Meteorologists say 2020 on course to be hottest year since records began

This year is on course to be the world’s hottest since measurements began, according to meteorologists, who estimate there is a 50% to 75% chance that 2020 will break the record set four years ago. Although the coronavirus lockdown has temporarily cleared the skies, it has done nothing to cool the climate, which needs deeper, longer-term measures, the scientists say. Heat records have been broken from the Antarctic to Greenland since January, which has surprised many scientists because this is not an El Niño year, the phenomenon usually associated with high temperatures. The US National Oceanic and Atmospheric Administration calculates there is a 75% chance that 2020 will be the hottest year since measurements began.
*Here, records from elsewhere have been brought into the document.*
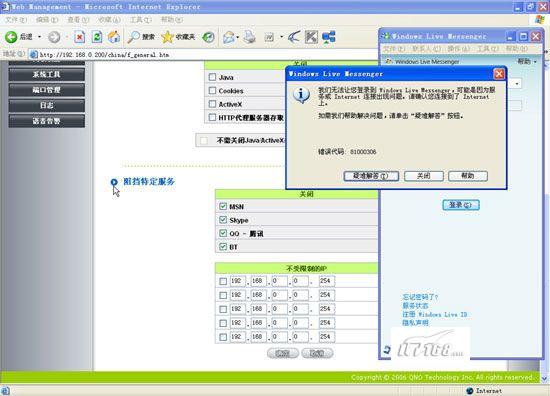The height and width of the screenshot is (396, 550).
Task: Open Messenger 帮助 dropdown arrow
Action: [535, 62]
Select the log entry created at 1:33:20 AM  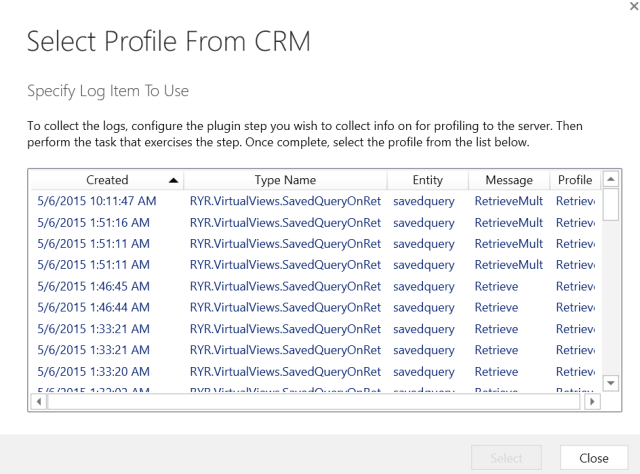click(x=93, y=371)
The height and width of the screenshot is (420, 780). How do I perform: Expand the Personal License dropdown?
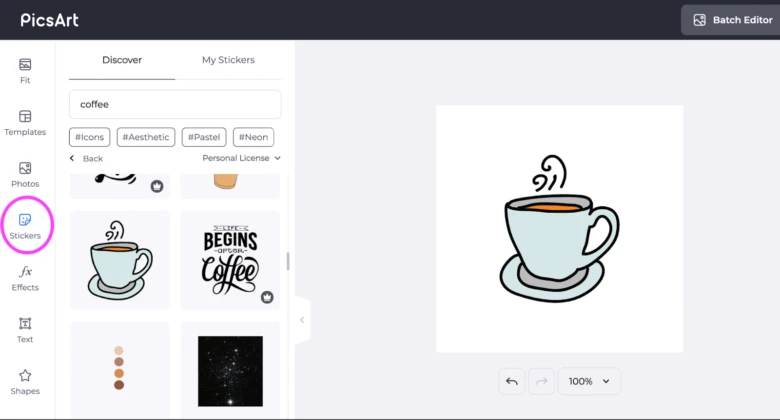pos(241,158)
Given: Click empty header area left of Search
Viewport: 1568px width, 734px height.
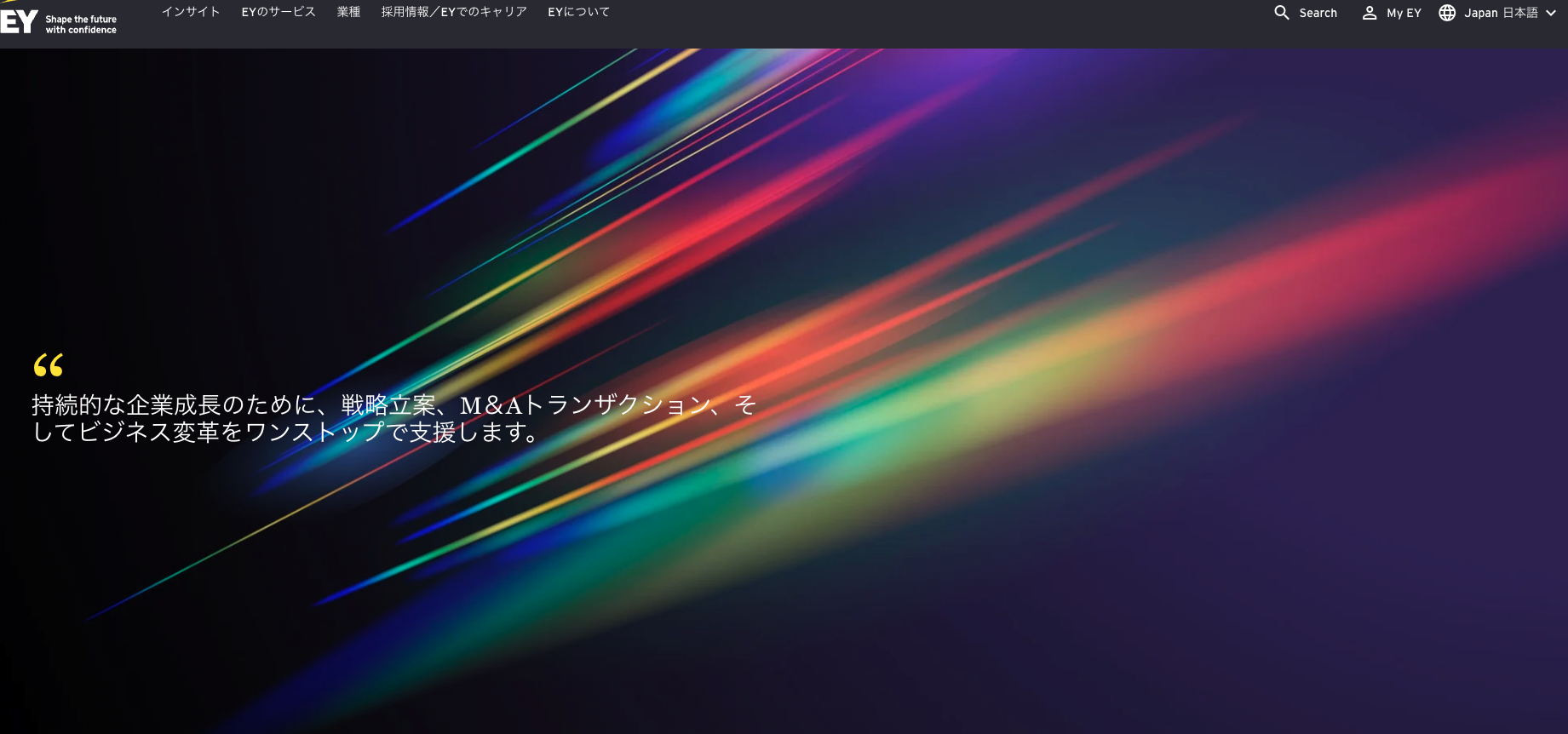Looking at the screenshot, I should point(937,24).
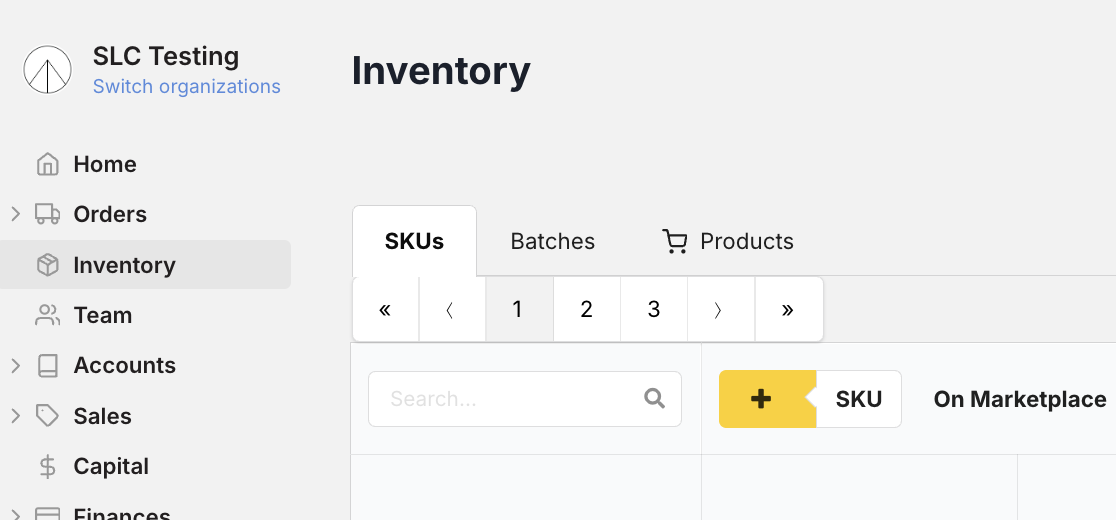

The US agency said there was a 99.9% likelihood that 2020 will be one of the top five years for temperatures on record. A separate calculation by Gavin Schmidt, the director of the NASA Goddard Institute for Space Studies in New York, found a 60% chance this year will set a record. The Met Office is more cautious, estimating a 50% likelihood that 2020 will set a new record, though the UK institution says this year will extend the run of warm years since 2015, which is the hottest period on record.

Karsten Haustein, a climate scientist at the University of Oxford, said global warming was nudging closer to 1.2C above pre-industrial levels. He said his online tracker showed a relatively conservative level of 1.14C of warming due to gaps in the data, but that this could rise to 1.17C or higher once the latest figures were incorporated.